RECORDS PROVIDED:

* * *

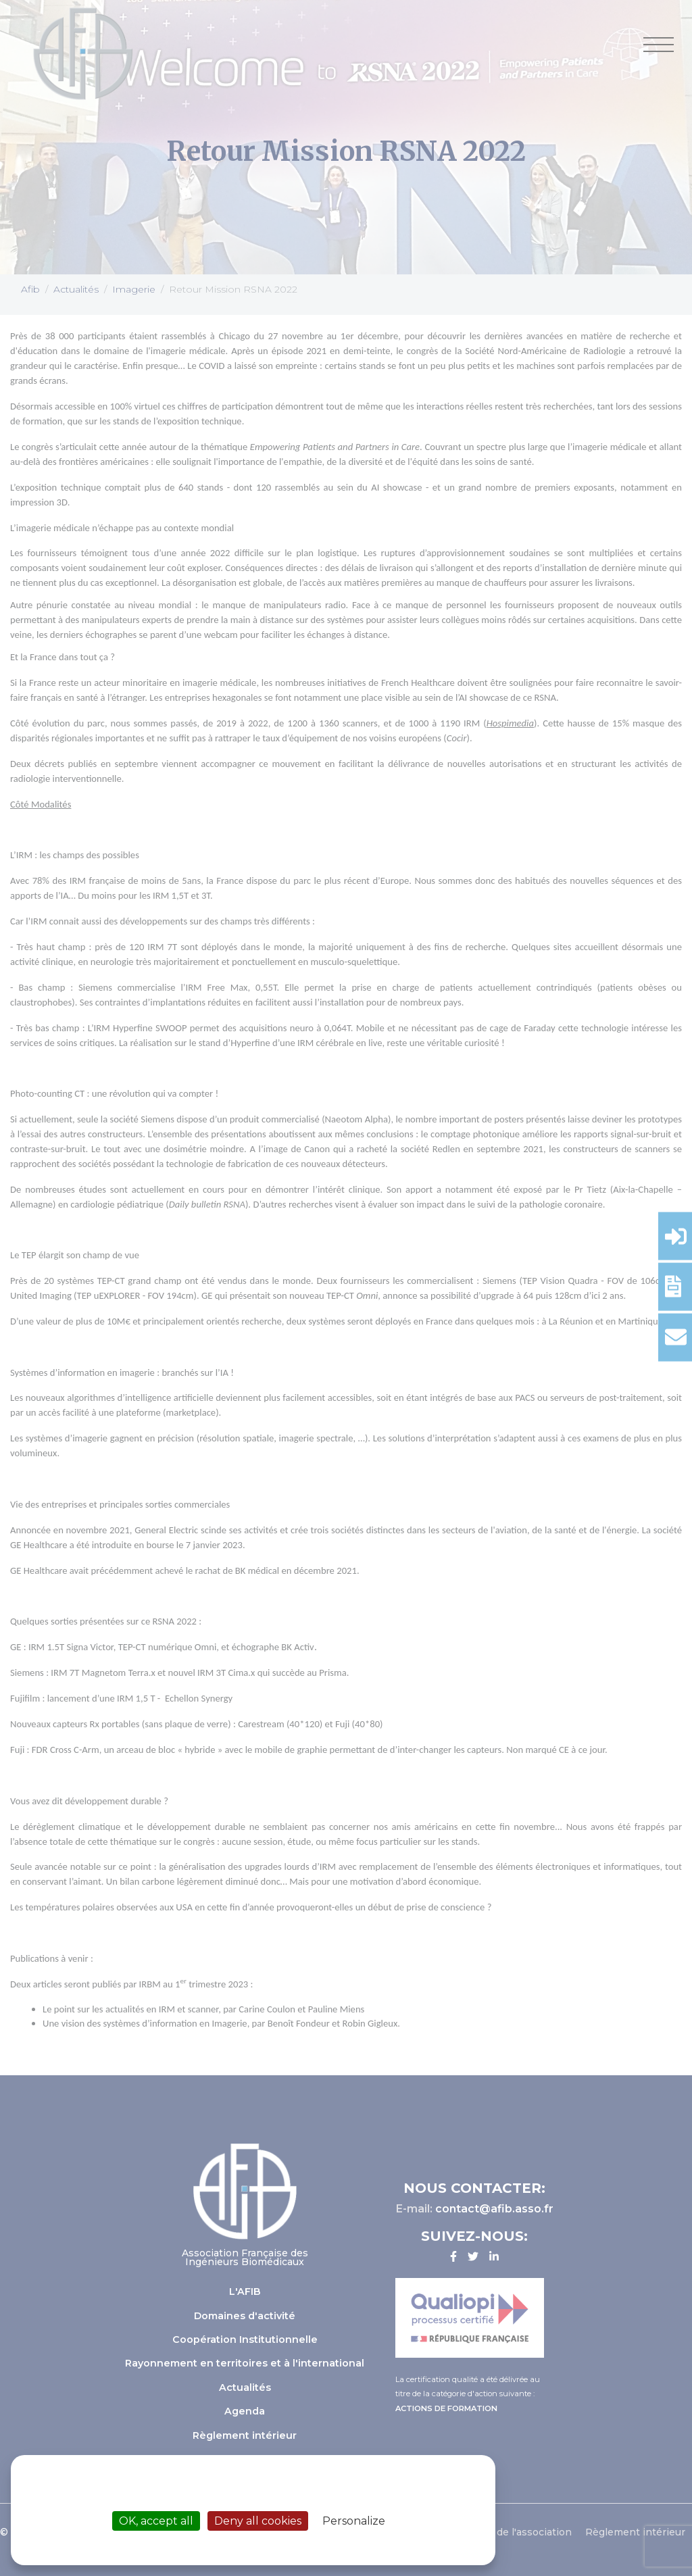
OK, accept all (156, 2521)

* * *

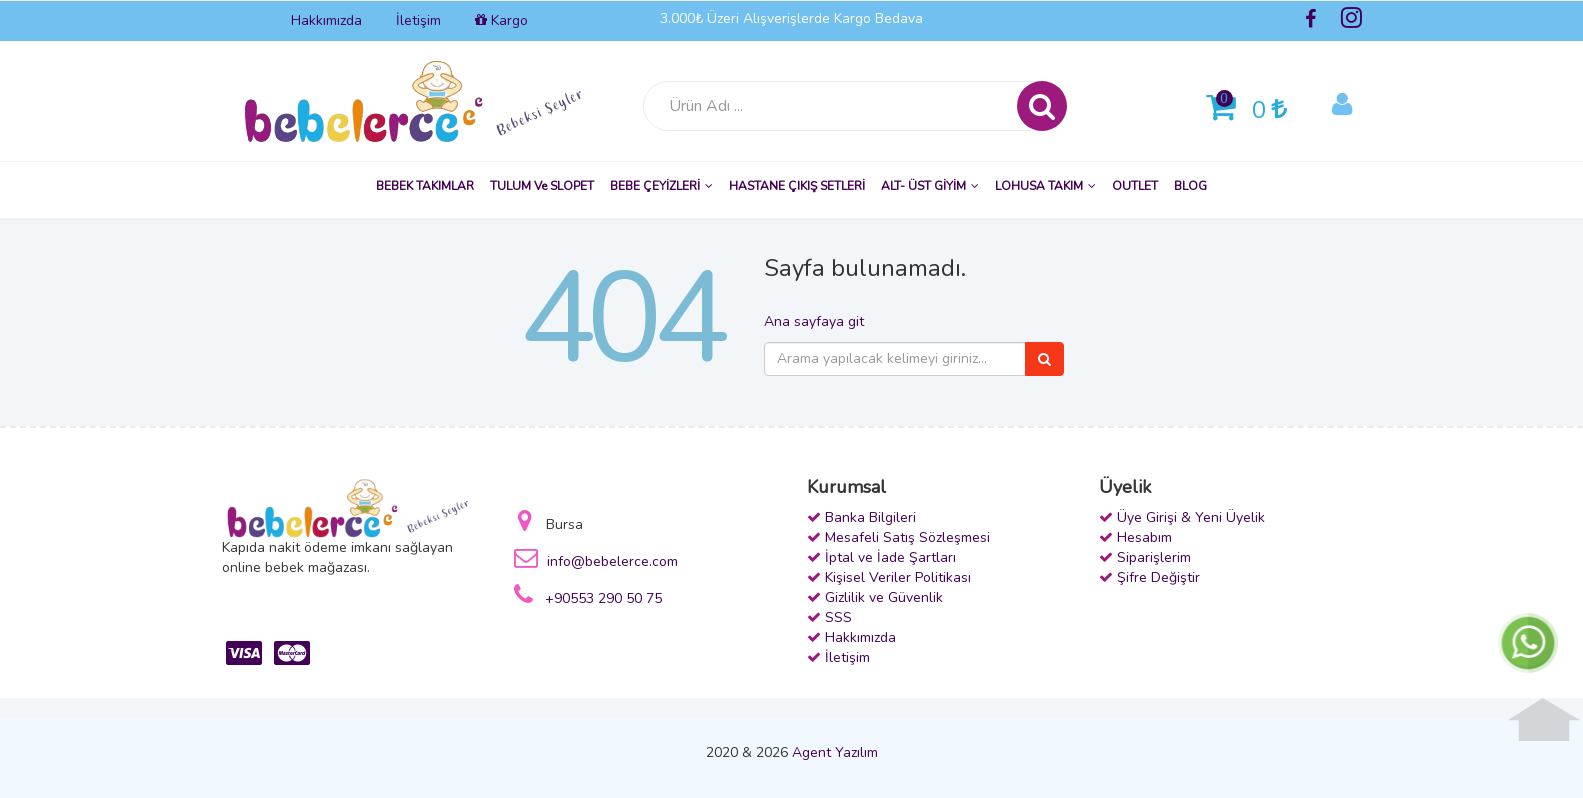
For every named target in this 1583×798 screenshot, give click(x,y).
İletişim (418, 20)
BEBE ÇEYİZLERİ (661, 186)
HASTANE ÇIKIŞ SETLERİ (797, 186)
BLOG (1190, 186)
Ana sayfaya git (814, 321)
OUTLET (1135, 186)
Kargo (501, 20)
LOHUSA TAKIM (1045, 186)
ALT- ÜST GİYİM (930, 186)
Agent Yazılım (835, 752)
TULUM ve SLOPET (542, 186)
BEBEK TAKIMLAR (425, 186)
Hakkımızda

* * *

WHAT IS ASKED:
Gather each line in the records above that contains the string "screenshot". Case counts.

FINAL ANSWER:
For every named target in this 1583×798 screenshot, give click(x,y).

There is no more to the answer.